Dois desses eminentes propagadores, Leandro Karnal e Mário Sérgio Cortella, foram entrevistados recentemente pelo Dr. Kalil em seu programa na CNN a respeito do que é felicidade, como ela contribuiria para o bem-estar e para a saúde em geral. O médico, ladeado pelos dois filósofos, passeia pelo parque. As condições para obter qualidade de vida são conhecidas, diz o médico, o que mais?

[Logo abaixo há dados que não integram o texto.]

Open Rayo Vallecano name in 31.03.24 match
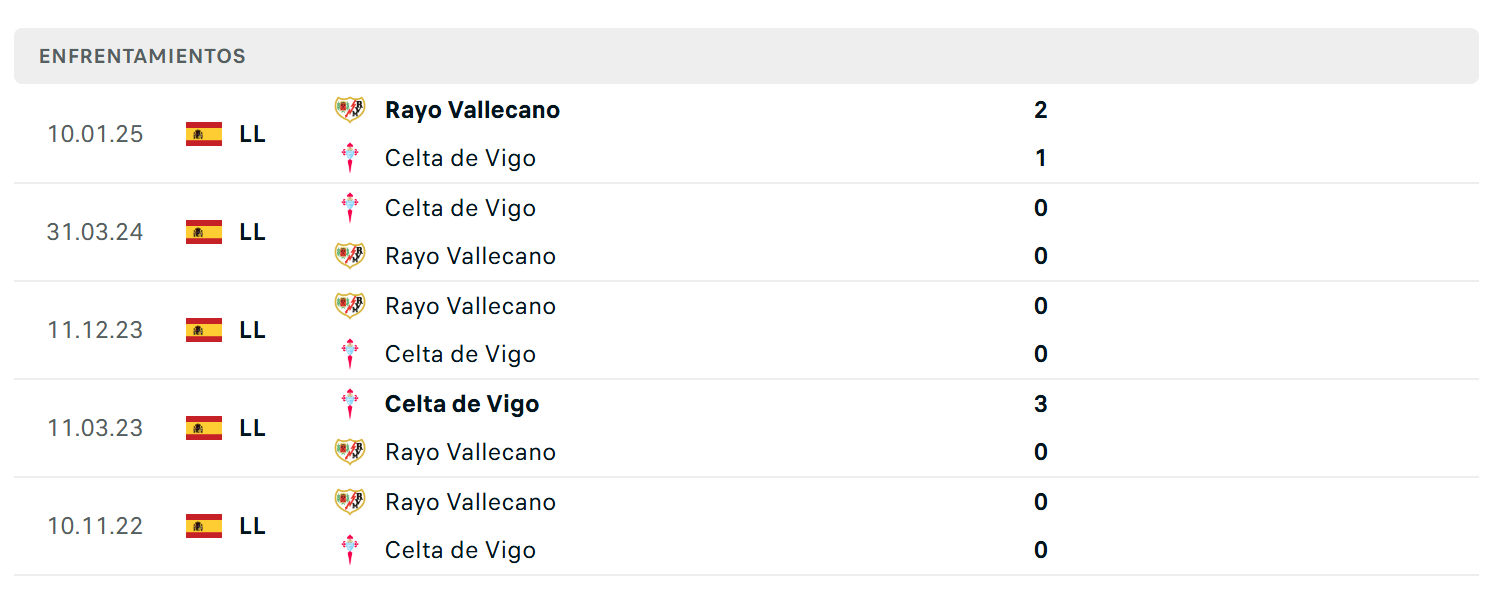The image size is (1495, 597). click(470, 256)
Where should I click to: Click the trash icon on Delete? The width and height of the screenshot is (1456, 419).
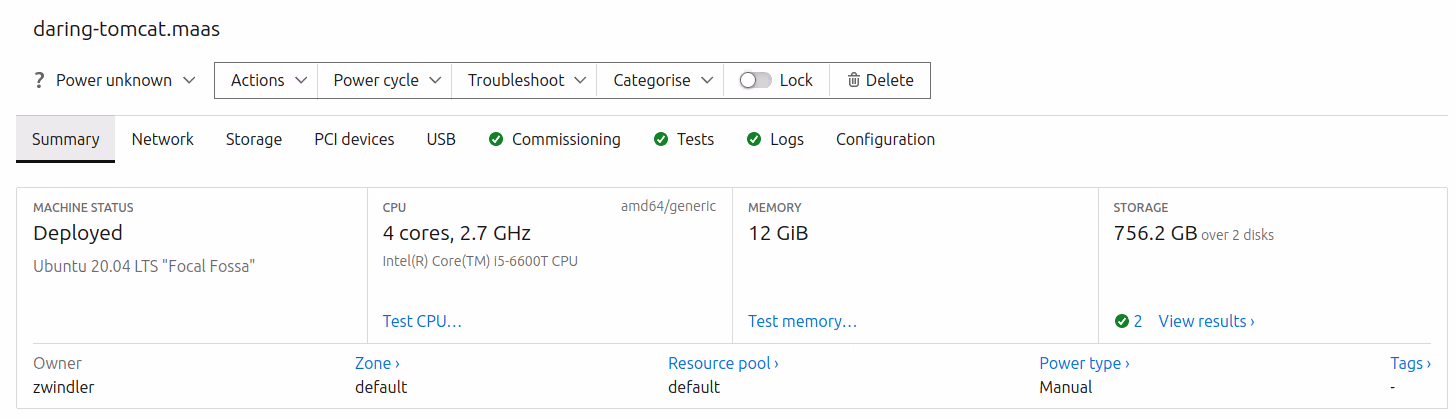tap(853, 80)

Segundo Karnal, ao logo da história houve momentos piores, como na Idade Média, Cortella acrescenta que hoje temos ferramentas, com mais conhecimento, mais tecnologia, ainda assim, há o mal-estar (Freud) e angústia (Heidegger), sem dar mais explicações; Karnal concorda, há longevidade, cita exemplos dos centenários, e pergunta o que fazer com essa "vida em excesso"? Em meio à banalidades como essas, outro lugar-comum: ele usa o caso de sua avó ser matrona com 41 anos e ele sarado aos 45. Cortella intervém com citações de Epicuro, (os estoicos estão com tudo...), dilema do porco espinho, desejo de proximidade frustrado, Karnal receita três fatores, genética, amizade e convívio para uma vida feliz.

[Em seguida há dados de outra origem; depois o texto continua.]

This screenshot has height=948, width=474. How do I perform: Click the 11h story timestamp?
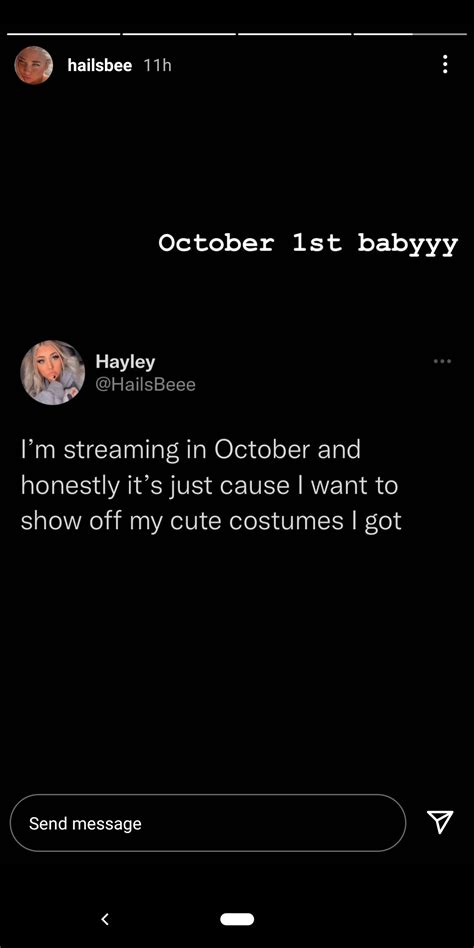tap(157, 65)
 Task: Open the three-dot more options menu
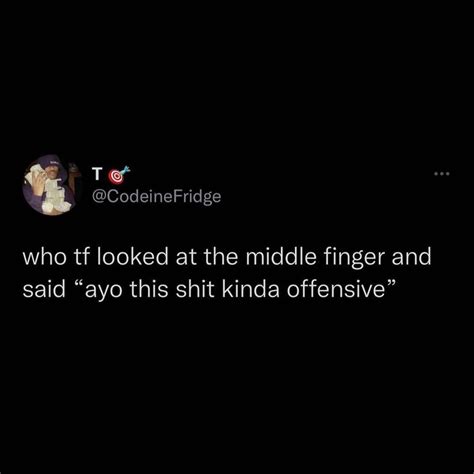point(442,173)
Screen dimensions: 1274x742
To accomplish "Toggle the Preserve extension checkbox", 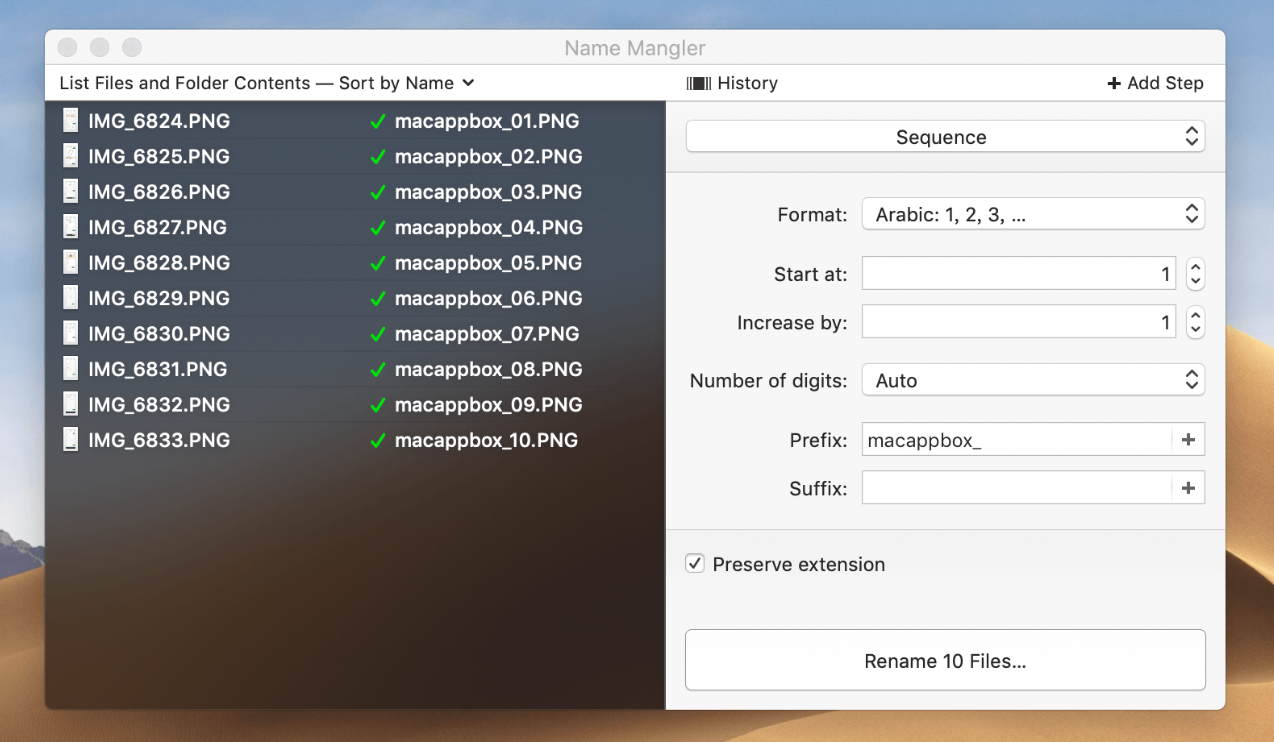I will coord(695,564).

Cabem ao filósofo esses "conselhos", tais como a proposta de uma "curadoria da amizade", que "falta o convívio", que "temos que fazer a vida valer a pena"?
Dr. Kalil pergunta se eles têm medo da morte. Karnal: "Quero morrer no dia de minha morte"; Cortella: certeza da morte, "morrer é ser esquecido".

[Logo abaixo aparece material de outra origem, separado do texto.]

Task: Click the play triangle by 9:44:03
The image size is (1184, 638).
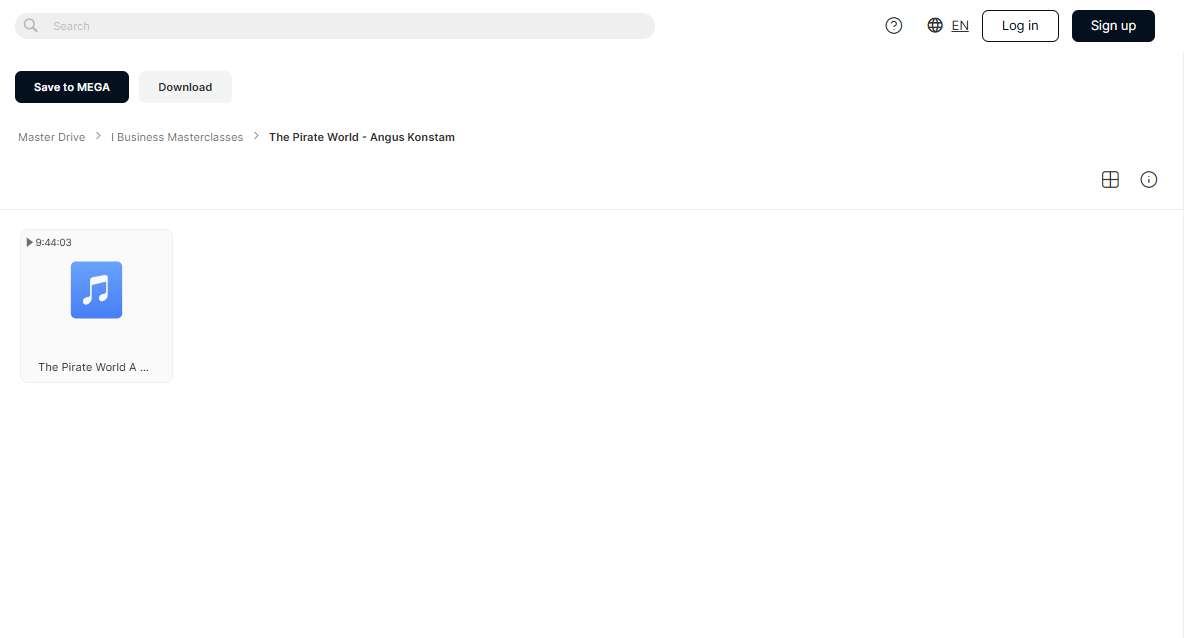Action: pos(29,242)
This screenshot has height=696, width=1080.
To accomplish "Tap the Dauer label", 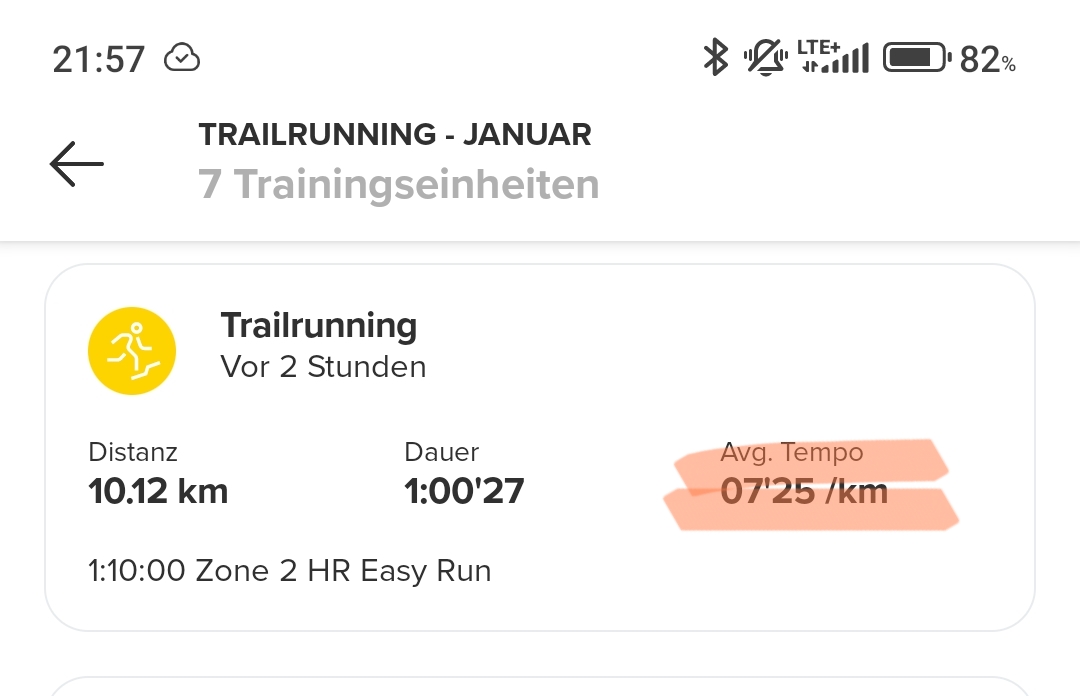I will click(442, 452).
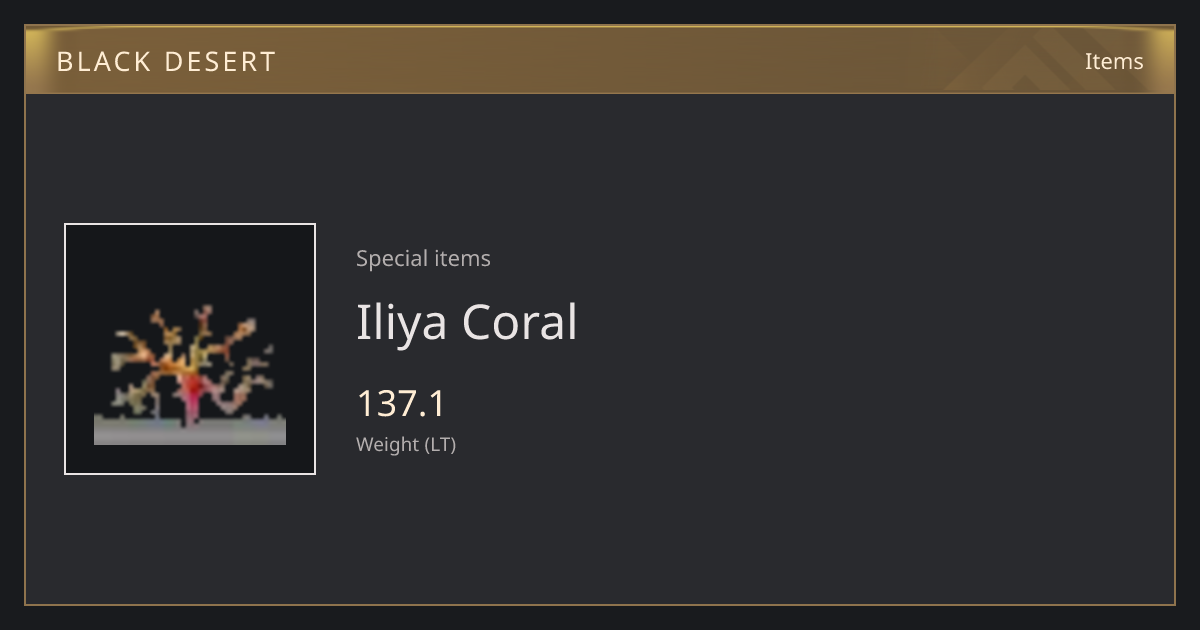This screenshot has width=1200, height=630.
Task: Open the Items link in header
Action: (1114, 61)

Cabe questionar, o público é esclarecido por meio desses lugares-comuns, dessas platitudes? Creio que não. É missão do filósofo atingir o grande público, em questões como essa, o que é ser feliz, como obter felicidade, o que a filosofia acrescentaria aos cuidados que médicos, terapeutas, agentes de saúde, campanhas de saúde, ampla divulgação de dietas, enfim, ao já sabido?
O grande público se beneficia com as lições desses famosos filósofos? O que eles dizem, agrada, a fama faz o filósofo, ou justamente, impossível obter fama e tudo o que dela decorre, sem as palavras sábias, as lições de vida que seduzem, que encantam?
E mais: a Filosofia precisa desse conhecimento e dessas ideias? Parece que a Filosofia vai à feira das vaidades, há momentos na entrevista em que um quer suplantar o outro com mais e mais sábias citações. Ora, sem facilitar e simplificar para poder divulgar, condições para atingir fama e público, sem serem agradáveis, com resposta pronta para tudo, inclusive, para um deles, onde e com quem investir, sem serem simpáticos, sorrirem, como ficaria a situação de ambos?
A vaidade é a morte da Filosofia, a vida da Filosofia é a coerência, o esclarecimento, o questionamento, a humildade, o saber, a seriedade.